■ **TRY IT**: The data below holds a line containing "Task: Open the Розклад консультацій link" and a line containing "Task: Switch to My Team feed tab"; please quote exactly those two lines and every line between them, and nothing else.

■ **SOURCE INFORMATION**:
>>>>
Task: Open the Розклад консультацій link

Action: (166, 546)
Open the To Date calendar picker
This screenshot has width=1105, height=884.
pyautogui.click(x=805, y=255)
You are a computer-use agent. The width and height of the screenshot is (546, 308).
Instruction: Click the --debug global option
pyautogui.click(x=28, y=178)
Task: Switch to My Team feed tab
<<<<
>>>>
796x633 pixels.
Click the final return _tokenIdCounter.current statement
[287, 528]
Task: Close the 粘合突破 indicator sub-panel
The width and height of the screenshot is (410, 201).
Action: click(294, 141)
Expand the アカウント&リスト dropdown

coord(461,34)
<<<<
>>>>
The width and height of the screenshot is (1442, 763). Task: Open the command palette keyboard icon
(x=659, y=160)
<<<<
■ **RESPONSE AREA**:
Task: Open the Розклад консультацій link

Action: (166, 546)
Open the To Date calendar picker
This screenshot has width=1105, height=884.
pyautogui.click(x=805, y=255)
You are a computer-use agent. The width and height of the screenshot is (546, 308).
Instruction: Click the --debug global option
pyautogui.click(x=28, y=178)
Task: Switch to My Team feed tab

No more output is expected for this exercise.